= Data =
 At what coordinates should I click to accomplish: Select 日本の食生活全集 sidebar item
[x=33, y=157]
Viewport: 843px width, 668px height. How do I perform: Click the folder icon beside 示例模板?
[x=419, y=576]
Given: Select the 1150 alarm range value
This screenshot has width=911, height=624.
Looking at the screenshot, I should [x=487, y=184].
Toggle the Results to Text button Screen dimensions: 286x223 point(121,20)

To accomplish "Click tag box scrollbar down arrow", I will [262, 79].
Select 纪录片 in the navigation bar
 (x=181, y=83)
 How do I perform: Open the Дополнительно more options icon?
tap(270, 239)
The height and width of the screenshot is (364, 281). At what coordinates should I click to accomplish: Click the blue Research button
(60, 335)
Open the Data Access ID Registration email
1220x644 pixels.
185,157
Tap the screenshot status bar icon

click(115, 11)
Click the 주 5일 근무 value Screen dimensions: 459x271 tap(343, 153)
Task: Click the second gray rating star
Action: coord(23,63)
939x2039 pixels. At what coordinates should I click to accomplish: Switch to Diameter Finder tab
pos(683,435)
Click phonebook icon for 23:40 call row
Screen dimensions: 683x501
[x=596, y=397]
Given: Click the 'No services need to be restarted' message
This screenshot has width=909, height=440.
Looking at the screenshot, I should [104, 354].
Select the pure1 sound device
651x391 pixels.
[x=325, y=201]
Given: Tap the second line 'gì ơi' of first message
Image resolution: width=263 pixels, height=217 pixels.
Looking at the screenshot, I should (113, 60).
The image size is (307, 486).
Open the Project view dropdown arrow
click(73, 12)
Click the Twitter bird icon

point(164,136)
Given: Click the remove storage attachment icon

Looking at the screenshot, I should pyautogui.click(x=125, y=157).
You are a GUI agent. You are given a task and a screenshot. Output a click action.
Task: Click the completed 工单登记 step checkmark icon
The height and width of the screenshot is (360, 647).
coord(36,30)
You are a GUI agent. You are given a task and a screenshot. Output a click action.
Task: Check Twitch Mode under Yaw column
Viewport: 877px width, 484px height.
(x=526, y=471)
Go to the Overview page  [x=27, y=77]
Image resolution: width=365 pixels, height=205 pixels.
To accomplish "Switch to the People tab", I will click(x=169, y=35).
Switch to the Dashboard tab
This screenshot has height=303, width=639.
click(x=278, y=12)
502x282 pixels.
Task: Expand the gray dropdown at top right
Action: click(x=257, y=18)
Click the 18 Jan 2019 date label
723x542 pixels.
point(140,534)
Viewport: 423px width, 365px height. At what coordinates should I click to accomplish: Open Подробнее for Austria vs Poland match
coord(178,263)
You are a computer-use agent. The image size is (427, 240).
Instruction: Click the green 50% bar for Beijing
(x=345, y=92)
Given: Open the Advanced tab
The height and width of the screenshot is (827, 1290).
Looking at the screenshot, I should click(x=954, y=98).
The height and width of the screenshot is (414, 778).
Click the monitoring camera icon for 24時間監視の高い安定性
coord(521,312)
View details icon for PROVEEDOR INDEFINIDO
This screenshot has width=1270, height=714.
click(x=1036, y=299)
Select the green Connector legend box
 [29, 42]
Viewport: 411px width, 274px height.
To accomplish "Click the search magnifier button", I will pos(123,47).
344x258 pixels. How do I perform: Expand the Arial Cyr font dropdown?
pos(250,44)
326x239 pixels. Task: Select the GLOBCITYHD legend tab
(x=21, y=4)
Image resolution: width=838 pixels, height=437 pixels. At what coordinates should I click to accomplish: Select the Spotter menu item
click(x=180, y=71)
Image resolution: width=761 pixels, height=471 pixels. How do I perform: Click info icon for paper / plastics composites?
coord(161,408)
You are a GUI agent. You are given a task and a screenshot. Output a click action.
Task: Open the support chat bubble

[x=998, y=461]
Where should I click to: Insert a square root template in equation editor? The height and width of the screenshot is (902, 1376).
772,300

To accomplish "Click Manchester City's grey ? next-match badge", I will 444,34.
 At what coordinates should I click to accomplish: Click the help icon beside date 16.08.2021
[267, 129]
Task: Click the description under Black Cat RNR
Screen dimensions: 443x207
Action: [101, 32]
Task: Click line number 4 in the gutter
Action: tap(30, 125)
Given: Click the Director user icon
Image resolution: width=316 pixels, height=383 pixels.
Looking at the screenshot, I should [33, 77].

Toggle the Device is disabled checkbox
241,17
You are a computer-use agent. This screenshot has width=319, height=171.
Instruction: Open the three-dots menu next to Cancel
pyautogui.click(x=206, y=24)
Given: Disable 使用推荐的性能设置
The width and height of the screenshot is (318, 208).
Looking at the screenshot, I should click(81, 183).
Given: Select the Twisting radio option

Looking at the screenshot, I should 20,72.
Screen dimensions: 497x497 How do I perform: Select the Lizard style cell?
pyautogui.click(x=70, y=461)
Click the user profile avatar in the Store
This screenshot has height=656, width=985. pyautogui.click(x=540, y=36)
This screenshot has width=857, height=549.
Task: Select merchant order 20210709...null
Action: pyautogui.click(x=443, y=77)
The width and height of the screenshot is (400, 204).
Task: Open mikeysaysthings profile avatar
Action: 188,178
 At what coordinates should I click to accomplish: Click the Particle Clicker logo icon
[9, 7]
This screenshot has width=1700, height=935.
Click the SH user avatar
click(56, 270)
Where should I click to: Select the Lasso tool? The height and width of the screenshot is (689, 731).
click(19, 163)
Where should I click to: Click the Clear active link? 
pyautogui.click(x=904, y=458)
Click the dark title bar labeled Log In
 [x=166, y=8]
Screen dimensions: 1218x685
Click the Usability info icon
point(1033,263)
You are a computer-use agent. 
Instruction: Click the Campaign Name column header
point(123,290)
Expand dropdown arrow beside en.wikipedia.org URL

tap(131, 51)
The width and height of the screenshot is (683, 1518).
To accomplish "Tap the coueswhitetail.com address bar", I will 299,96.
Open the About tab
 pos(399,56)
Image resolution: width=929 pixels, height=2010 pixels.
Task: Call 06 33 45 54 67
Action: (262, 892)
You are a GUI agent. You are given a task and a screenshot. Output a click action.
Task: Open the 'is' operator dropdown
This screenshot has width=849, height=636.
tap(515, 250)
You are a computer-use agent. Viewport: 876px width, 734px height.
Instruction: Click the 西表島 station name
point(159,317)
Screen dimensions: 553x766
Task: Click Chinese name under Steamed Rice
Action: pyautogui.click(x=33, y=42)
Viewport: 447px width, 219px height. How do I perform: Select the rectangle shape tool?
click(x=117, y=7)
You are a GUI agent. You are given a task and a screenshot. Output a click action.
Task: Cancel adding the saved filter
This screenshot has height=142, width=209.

= Task item =
Copy out the data exactly, keeping each line whole.

= Result of the task =
 At what coordinates should I click to accomplish: Select 日本の食生活全集 sidebar item
[x=33, y=157]
Viewport: 843px width, 668px height. How do I perform: Click the folder icon beside 示例模板?
[x=419, y=576]
Given: Select the 1150 alarm range value
This screenshot has width=911, height=624.
Looking at the screenshot, I should [x=487, y=184].
Toggle the Results to Text button Screen dimensions: 286x223 point(121,20)

To accomplish "Click tag box scrollbar down arrow", I will [262, 79].
Select 纪录片 in the navigation bar
 (x=181, y=83)
 How do I perform: Open the Дополнительно more options icon?
tap(270, 239)
The height and width of the screenshot is (364, 281). At what coordinates should I click to accomplish: Click the blue Research button
(60, 335)
Open the Data Access ID Registration email
1220x644 pixels.
185,157
Tap the screenshot status bar icon

click(115, 11)
Click the 주 5일 근무 value Screen dimensions: 459x271 tap(343, 153)
Task: Click the second gray rating star
Action: coord(23,63)
939x2039 pixels. At what coordinates should I click to accomplish: Switch to Diameter Finder tab
pos(683,435)
Click phonebook icon for 23:40 call row
Screen dimensions: 683x501
[x=596, y=397]
Given: Click the 'No services need to be restarted' message
This screenshot has width=909, height=440.
Looking at the screenshot, I should [104, 354].
Select the pure1 sound device
651x391 pixels.
[x=325, y=201]
Given: Tap the second line 'gì ơi' of first message
Image resolution: width=263 pixels, height=217 pixels.
Looking at the screenshot, I should (113, 60).
The image size is (307, 486).
Open the Project view dropdown arrow
click(73, 12)
Click the Twitter bird icon

point(164,136)
Given: Click the remove storage attachment icon

Looking at the screenshot, I should pyautogui.click(x=125, y=157).
You are a GUI agent. You are given a task and a screenshot. Output a click action.
Task: Click the completed 工单登记 step checkmark icon
The height and width of the screenshot is (360, 647).
coord(36,30)
You are a GUI agent. You are given a task and a screenshot. Output a click action.
Task: Check Twitch Mode under Yaw column
Viewport: 877px width, 484px height.
(x=526, y=471)
Go to the Overview page  [x=27, y=77]
Image resolution: width=365 pixels, height=205 pixels.
To accomplish "Switch to the People tab", I will click(x=169, y=35).
Switch to the Dashboard tab
This screenshot has height=303, width=639.
click(x=278, y=12)
502x282 pixels.
Task: Expand the gray dropdown at top right
Action: click(x=257, y=18)
Click the 18 Jan 2019 date label
723x542 pixels.
point(140,534)
Viewport: 423px width, 365px height. At what coordinates should I click to accomplish: Open Подробнее for Austria vs Poland match
coord(178,263)
You are a computer-use agent. The image size is (427, 240).
Instruction: Click the green 50% bar for Beijing
(x=345, y=92)
Given: Open the Advanced tab
The height and width of the screenshot is (827, 1290).
Looking at the screenshot, I should click(x=954, y=98).
The height and width of the screenshot is (414, 778).
Click the monitoring camera icon for 24時間監視の高い安定性
coord(521,312)
View details icon for PROVEEDOR INDEFINIDO
This screenshot has width=1270, height=714.
click(x=1036, y=299)
Select the green Connector legend box
 [29, 42]
Viewport: 411px width, 274px height.
To accomplish "Click the search magnifier button", I will pos(123,47).
344x258 pixels. How do I perform: Expand the Arial Cyr font dropdown?
pos(250,44)
326x239 pixels. Task: Select the GLOBCITYHD legend tab
(x=21, y=4)
Image resolution: width=838 pixels, height=437 pixels. At what coordinates should I click to accomplish: Select the Spotter menu item
click(x=180, y=71)
Image resolution: width=761 pixels, height=471 pixels. How do I perform: Click info icon for paper / plastics composites?
coord(161,408)
You are a GUI agent. You are given a task and a screenshot. Output a click action.
Task: Open the support chat bubble

[x=998, y=461]
Where should I click to: Insert a square root template in equation editor? The height and width of the screenshot is (902, 1376).
772,300

To accomplish "Click Manchester City's grey ? next-match badge", I will 444,34.
 At what coordinates should I click to accomplish: Click the help icon beside date 16.08.2021
[267, 129]
Task: Click the description under Black Cat RNR
Screen dimensions: 443x207
Action: [101, 32]
Task: Click line number 4 in the gutter
Action: tap(30, 125)
Given: Click the Director user icon
Image resolution: width=316 pixels, height=383 pixels.
Looking at the screenshot, I should [33, 77].

Toggle the Device is disabled checkbox
241,17
You are a computer-use agent. This screenshot has width=319, height=171.
Instruction: Open the three-dots menu next to Cancel
pyautogui.click(x=206, y=24)
Given: Disable 使用推荐的性能设置
The width and height of the screenshot is (318, 208).
Looking at the screenshot, I should click(81, 183).
Given: Select the Twisting radio option

Looking at the screenshot, I should 20,72.
Screen dimensions: 497x497 How do I perform: Select the Lizard style cell?
pyautogui.click(x=70, y=461)
Click the user profile avatar in the Store
This screenshot has height=656, width=985. pyautogui.click(x=540, y=36)
This screenshot has width=857, height=549.
Task: Select merchant order 20210709...null
Action: pyautogui.click(x=443, y=77)
The width and height of the screenshot is (400, 204).
Task: Open mikeysaysthings profile avatar
Action: 188,178
 At what coordinates should I click to accomplish: Click the Particle Clicker logo icon
[9, 7]
This screenshot has width=1700, height=935.
Click the SH user avatar
click(56, 270)
Where should I click to: Select the Lasso tool? The height and width of the screenshot is (689, 731).
click(19, 163)
Where should I click to: Click the Clear active link? 
pyautogui.click(x=904, y=458)
Click the dark title bar labeled Log In
 [x=166, y=8]
Screen dimensions: 1218x685
Click the Usability info icon
point(1033,263)
You are a computer-use agent. 
Instruction: Click the Campaign Name column header
point(123,290)
Expand dropdown arrow beside en.wikipedia.org URL

tap(131, 51)
The width and height of the screenshot is (683, 1518).
To accomplish "Tap the coueswhitetail.com address bar", I will 299,96.
Open the About tab
 pos(399,56)
Image resolution: width=929 pixels, height=2010 pixels.
Task: Call 06 33 45 54 67
Action: (262, 892)
You are a GUI agent. You are given a task and a screenshot. Output a click action.
Task: Open the 'is' operator dropdown
This screenshot has width=849, height=636.
tap(515, 250)
You are a computer-use agent. Viewport: 876px width, 734px height.
Instruction: Click the 西表島 station name
point(159,317)
Screen dimensions: 553x766
Task: Click Chinese name under Steamed Rice
Action: pyautogui.click(x=33, y=42)
Viewport: 447px width, 219px height. How do I perform: Select the rectangle shape tool?
click(x=117, y=7)
You are a GUI agent. You are given a task and a screenshot. Output a click action.
Task: Cancel adding the saved filter
This screenshot has height=142, width=209.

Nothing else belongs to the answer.